> **Passage**:
FirstEnergy’s proposal would obligate three regulated Ohio utilities it owns—Ohio Edison, Toledo Edison and Cleveland Electric Illuminating—to buy kilowatts from Davis-Besse and other company-owned plants even when cheaper electricity is available on the open market.
Consumers would pay an extra $400 million in the first three years of a 15-year contract….

These are the wrong answers.

There’s no question that users of electricity from nuclear power plants should be the ones to bear the costs of electricity generated by them. However, those costs are artificially high, hugely high. Permitting, licensing, and government regulation add billions (yes, that’s with a ‘b’) to the cost of building a new plant (which would be more efficient and generate at lower cost than existing nuclear plants) and of operating plants, whether old or new. Those impediments don’t need to be anywhere near so extensive to achieve their legitimate purpose: to ensure the plant builders know what they’re doing and to ensure the plant operators know what they’re doing.

Another artificial cost of nuclear plant existence (much less operation) is storage of spent fuel. Nuclear plant operators have been charged a fee to support building, transportation to, and storage at a nuclear spent fuel repository in Yucca Mountain. Even after that facility was prevented from opening and the nuclear plants forced to store their fuel on their own sites, that fee has continued to be charged, and it’s added up to additional billions of dollars of cost, held essentially in escrow in Uncle Sugar’s hot, grimy, little hands. It’s time to open the Harry Reid Nuclear Fuel Repository in Yucca with no further delay. Or to build a facility somewhere else (Nevada and New Mexico have several other useable sites) and in the meantime return those billions in collected and unspent fees to the plant operators for their use in on-site storage.

> **Data from a source**:
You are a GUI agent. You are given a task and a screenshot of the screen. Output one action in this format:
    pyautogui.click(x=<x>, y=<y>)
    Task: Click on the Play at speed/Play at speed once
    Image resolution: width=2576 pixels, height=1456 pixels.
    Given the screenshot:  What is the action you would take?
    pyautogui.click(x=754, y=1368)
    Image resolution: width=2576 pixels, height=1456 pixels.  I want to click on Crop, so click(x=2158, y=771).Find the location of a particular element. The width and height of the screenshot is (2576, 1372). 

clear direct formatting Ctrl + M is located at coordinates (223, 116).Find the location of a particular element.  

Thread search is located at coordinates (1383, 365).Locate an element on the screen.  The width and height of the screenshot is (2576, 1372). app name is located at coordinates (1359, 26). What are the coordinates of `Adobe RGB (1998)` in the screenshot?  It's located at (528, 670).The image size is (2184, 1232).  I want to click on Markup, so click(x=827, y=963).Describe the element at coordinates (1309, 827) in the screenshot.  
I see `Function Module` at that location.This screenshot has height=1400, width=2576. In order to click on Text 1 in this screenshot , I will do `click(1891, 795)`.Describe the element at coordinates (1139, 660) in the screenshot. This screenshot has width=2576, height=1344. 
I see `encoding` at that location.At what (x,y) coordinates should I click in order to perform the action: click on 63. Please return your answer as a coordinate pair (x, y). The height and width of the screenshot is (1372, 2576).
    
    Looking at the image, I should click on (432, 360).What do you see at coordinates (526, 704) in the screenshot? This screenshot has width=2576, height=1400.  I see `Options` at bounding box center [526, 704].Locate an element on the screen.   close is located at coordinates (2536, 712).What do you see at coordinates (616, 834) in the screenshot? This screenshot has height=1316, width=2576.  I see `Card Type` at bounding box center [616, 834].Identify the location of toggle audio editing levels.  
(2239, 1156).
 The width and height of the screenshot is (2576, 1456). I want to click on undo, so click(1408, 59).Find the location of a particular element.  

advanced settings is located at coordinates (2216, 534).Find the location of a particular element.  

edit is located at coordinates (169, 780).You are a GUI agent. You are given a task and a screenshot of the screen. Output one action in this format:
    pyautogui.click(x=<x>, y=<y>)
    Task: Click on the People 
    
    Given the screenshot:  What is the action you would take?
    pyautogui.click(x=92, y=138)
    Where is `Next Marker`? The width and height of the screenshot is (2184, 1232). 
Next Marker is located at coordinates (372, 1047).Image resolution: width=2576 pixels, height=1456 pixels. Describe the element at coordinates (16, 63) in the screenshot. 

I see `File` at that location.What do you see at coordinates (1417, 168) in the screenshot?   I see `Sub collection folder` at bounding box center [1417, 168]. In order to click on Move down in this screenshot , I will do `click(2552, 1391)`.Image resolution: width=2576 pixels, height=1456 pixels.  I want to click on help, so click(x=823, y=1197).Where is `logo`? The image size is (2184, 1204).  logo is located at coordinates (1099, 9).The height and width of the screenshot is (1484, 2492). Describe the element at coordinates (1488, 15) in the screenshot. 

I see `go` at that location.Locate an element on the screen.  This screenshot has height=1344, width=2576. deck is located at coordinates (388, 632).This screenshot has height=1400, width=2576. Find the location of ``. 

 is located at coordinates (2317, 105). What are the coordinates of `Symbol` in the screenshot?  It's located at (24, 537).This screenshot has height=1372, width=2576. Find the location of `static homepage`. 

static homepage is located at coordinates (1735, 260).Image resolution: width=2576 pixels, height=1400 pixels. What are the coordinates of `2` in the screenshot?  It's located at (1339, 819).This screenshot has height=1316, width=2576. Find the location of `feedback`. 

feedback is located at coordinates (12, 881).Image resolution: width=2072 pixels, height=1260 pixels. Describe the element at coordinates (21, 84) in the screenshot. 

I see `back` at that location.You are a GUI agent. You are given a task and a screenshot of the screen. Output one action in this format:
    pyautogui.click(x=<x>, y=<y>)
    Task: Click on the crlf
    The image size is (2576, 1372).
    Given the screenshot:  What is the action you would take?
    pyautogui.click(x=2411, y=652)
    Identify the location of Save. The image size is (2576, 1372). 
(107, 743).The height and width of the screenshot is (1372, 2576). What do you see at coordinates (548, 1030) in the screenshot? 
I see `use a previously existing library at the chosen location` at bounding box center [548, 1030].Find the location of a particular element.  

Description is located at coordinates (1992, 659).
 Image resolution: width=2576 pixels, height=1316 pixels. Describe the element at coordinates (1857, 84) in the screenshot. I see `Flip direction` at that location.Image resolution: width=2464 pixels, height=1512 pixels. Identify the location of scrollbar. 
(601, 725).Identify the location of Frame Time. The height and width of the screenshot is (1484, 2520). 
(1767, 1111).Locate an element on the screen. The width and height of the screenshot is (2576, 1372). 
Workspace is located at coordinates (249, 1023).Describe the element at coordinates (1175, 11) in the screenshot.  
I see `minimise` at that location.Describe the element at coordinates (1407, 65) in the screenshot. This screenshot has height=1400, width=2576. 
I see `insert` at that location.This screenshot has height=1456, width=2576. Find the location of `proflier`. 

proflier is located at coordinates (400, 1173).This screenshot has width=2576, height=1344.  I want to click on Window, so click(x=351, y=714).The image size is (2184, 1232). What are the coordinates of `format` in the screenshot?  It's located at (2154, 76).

> **Exercise aim**: According to the passage on nuclear power costs, which three Ohio utilities would FirstEnergy's proposal obligate to buy power from company-owned plants?

> **Exercise response**: Ohio Edison, Toledo Edison and Cleveland Electric Illuminating.